Detrás de cada hazaña existe el trabajo de silencioso de muchas personas que a diario se vuelcan para que los protagonistas brillen y la historia se escriba sobre páginas doradas. Es el caso del Balonmano Caserío, un club que se fundó el 27 de julio de 2011 y que, desde entonces, no ha dejado de crecer. 

Hablar de balonmano en Ciudad Real es hacerlo de un deporte que ha permitido a la ciudad vivir algunos de esos momentos imborrables de la memoria colectiva que han traspasado generaciones enteras. Algunos eran niños cuando los Talant Dujshebaev, Hombrados y compañía hicieron que esta localidad reinase en Europa. Otros, la vivieron de lleno, se apasionaron con un equipo que hizo latir los corazones a una velocidad que sólo es comparable a la que propiciaba el primer amor correspondido. 

Después llegó la crisis, la decepción de una despedida que obligó a ver a aquellos ídolos defendiendo otro escudo y otros colores y la muerte de una historia que, aunque dolió, siempre dejó la sensación de que quedaban capítulos por contar. Tocó renacer después del luto, desde la humildad, sabiendo que los años del dinero habían cambiado y que obligaba a arremangarse para construir algo sólido, con futuro, alejándose del lamento de lo que fue y no volvería, por más que los recuerdos siempre condujesen a antaño.

Una de esas personas que siempre estuvo es Vicente Palomares, uno de esos primeros ‘invisibles’ que más que nunca permanece con la ilusión desbordada, como la de un niño esperando encontrar sus regalos en un Día de Reyes, sabiendo que el sueño de volver a lo más alto está más cerca que nunca en esta corta historia de pasión.

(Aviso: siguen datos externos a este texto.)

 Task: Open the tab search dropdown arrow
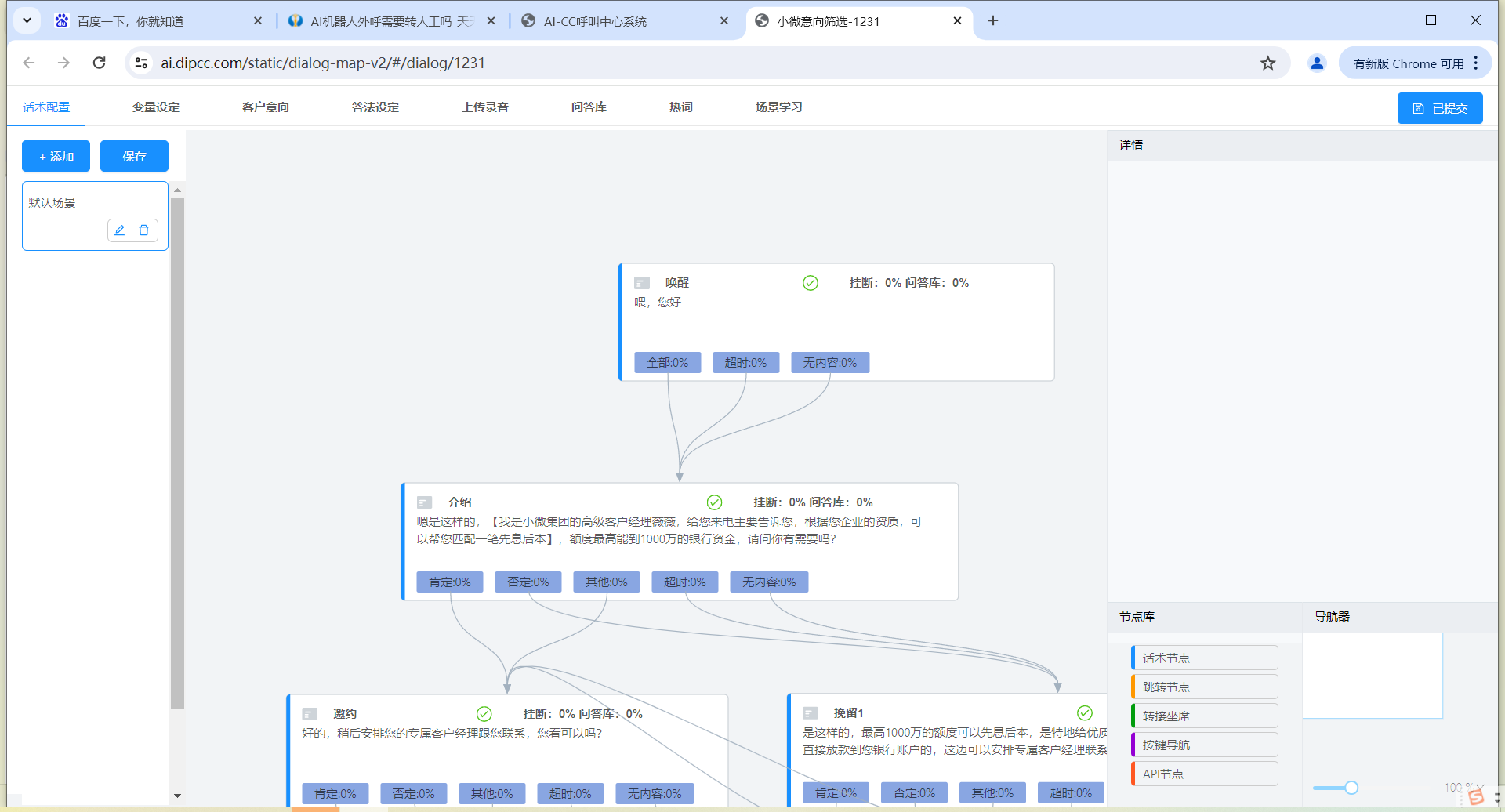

Palomares sonríe cuando mira hacia el graderío del Quijote Arena y ve que los asientos vuelven a llenarse para disfrutar del balonmano en Ciudad Real. Reconoce con orgullo que “el Caserío es una ilusión por recuperar lo que fue este deporte en esta ciudad”. 

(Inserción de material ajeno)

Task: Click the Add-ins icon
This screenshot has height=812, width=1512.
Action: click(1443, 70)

Con esa ilusión heredada aportan su grano de arena, en un engranaje que traspasa lo deportivo. “El Caserío además del cuerpo técnico, de los jugadores, del presidente, tiene a todos esos colaboradores que altruistamente trabajamos cada día para hacer grande a este club que es la ilusión de toda una ciudad”.

Junto a Vicente, encargado de engalanar el Quijote Arena cada vez que juega el Caserío, con sus lonas, pancartas, o paneles, están otros ‘invisibles’ igual de imprescindibles como Ruth, Ángela, María José, Alfonsi, Nati, Chenchi, Edu, Isabel, Ana o Chechu. Cada uno en su parcela aportan un trabajo fundamental para que el Caserío tenga una estructura de equipo grande. “Aquí hacemos de todo. Algunos se quedan en la puerta para llevar el control de taquillaje, otros ayudamos a poner las pancartas, el de más allá se encarga del tema informático. Lo que haga falta y para lo que vaya surgiendo”.

Justo encima de la bocana de vestuarios, las figuras de Álex Abad y Chechu Aranda emergen para dar voz a lo que sucede en la pista. A su lado, Matas está atento para que nada falle. Cada vez que juega el Caserío, son los encargados de retransmitir los partidos. Sin saberlo, se han convertido en algo así como los primos que acuden a casa a comer los fines de semana, porque se sienten cercanos, entendibles, ayudando a comprender un deporte lleno de matices para los que hace falta recurrir a los ojos de quien ha recopilado muchos minutos observando piezas moverse sobre un parqué, a una velocidad de vértigo. 

Abad lleva en el Caserío desde su fundación. “He pasado por muchos sitios. He sido jugador, he colaborado con el cuerpo técnico alguna vez, estoy en la junta directiva y ahora también estoy en la parte de comunicación”.

Para él, “Caserío es una familia. Lo decimos siempre y es que es tal cual. Todos tratamos de ayudar en todo lo posible. Es la única manera de que el club crezca y salga adelante”.